Options for increasing revenues to support the program should be considered to ensure the program remains sustainable.

Medicare financing should be broad-based, stable, and progressive; further public health objectives; and keep pace with enrollment.

All Medicare participants (beneficiaries, providers, suppliers, and plans) should contribute to its viability. Shared accountability will differ for providers, beneficiaries, and the program itself, but each should be responsible for ensuring the prudent use of Medicare resources.

Access

In this policy: Federal

Medicare beneficiaries should continue to have access to a choice of health coverage options, including a strong and viable traditional Medicare program (administered by the government) as well as a reasonable choice of private health plan options, each of which should include a reasonable choice of providers.

Medicare payment rates to providers should be fair and encourage the efficient use of resources while maintaining beneficiaries’ access to affordable high-quality care.

AARP opposes raising the age of eligibility for Medicare.

The Social Security Administration should notify potential Medicare beneficiaries several months before they reach Medicare eligibility at age 65 about the steps to take if they want to enroll and about the circumstances under which premium penalties may be assessed.

The existing 24-month Medicare waiting period for Social Security Disability Insurance recipients should be eliminated.

Quality and efficiency

In this policy: Federal

Medicare should discourage overuse, underuse, and misuse of health care services.

Medicare should support efforts to improve care coordination, particularly for people with chronic conditions.

Medicare must rigorously attack waste, fraud, and abuse to ensure appropriate use of program resources.

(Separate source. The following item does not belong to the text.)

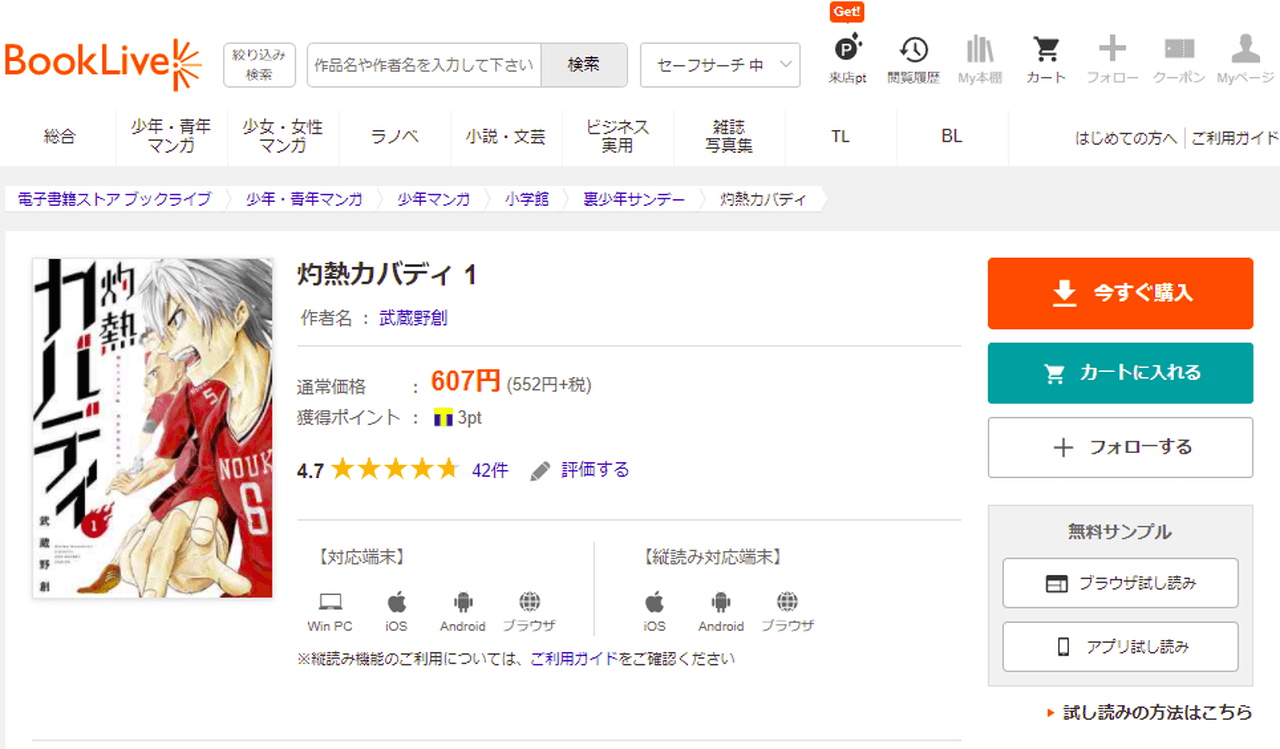Toggle the 絞り込み検索 filter button

(x=259, y=64)
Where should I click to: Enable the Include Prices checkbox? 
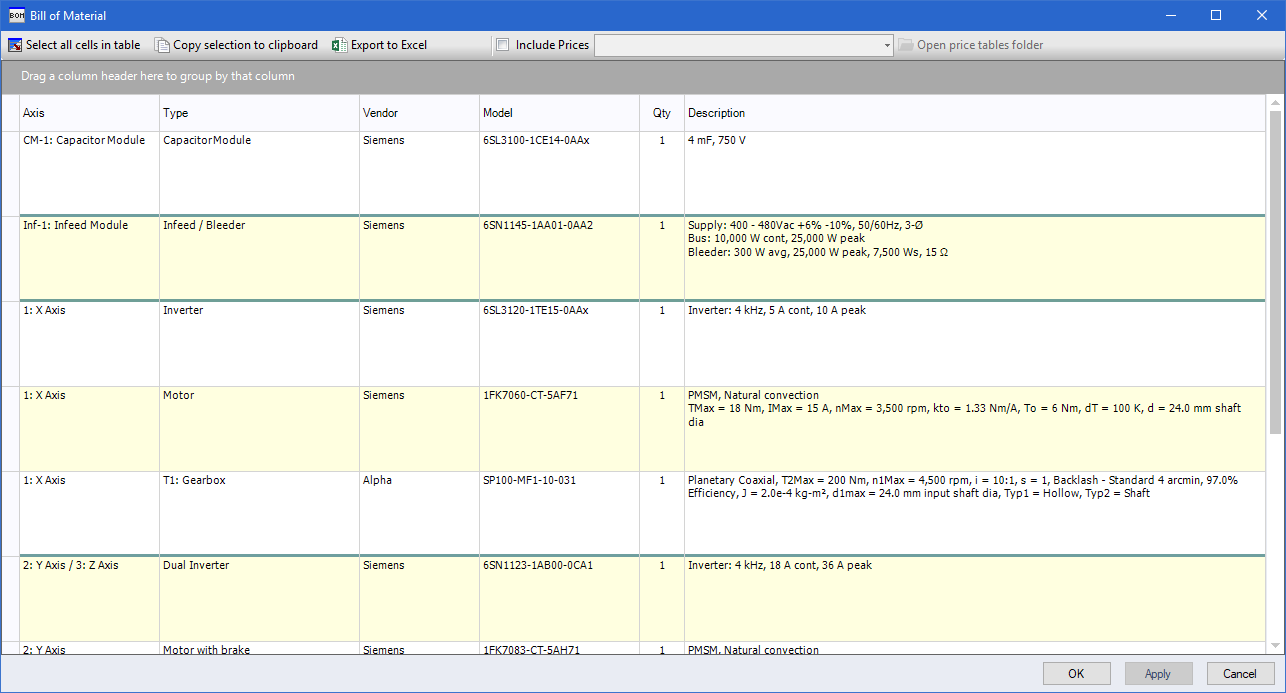[503, 45]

Medicare should be a leader in health care reform and a cooperative partner with other stakeholders (e.g., Medicaid, states, private purchasers) in achieving an affordable, effective, and efficient health care system.

Traditional Medicare and MA plans should face the same or equivalent requirements for cost, quality, efficiency, and consumer protections.

The current form of payment for health care services in traditional Medicare (i.e., fee-for-service) should evolve to incentivize high-quality, efficient care rather than volume.

Medicare should continually and systematically collect information on the program’s quality and efficiency, and should publish results of its findings.

Medicare should be simple and transparent for beneficiaries and providers.

Medicare should seek administrative efficiencies. (See section below, Medicare Program Administration and Outreach.)

Medicare should take advantage of its position as a large purchaser of health services to obtain the best value.

Medicare should have statutory authority to use its purchasing power to obtain drug price discounts directly on behalf of beneficiaries.

Medicare should rapidly test and evaluate the use of comprehensive geriatric assessment instruments.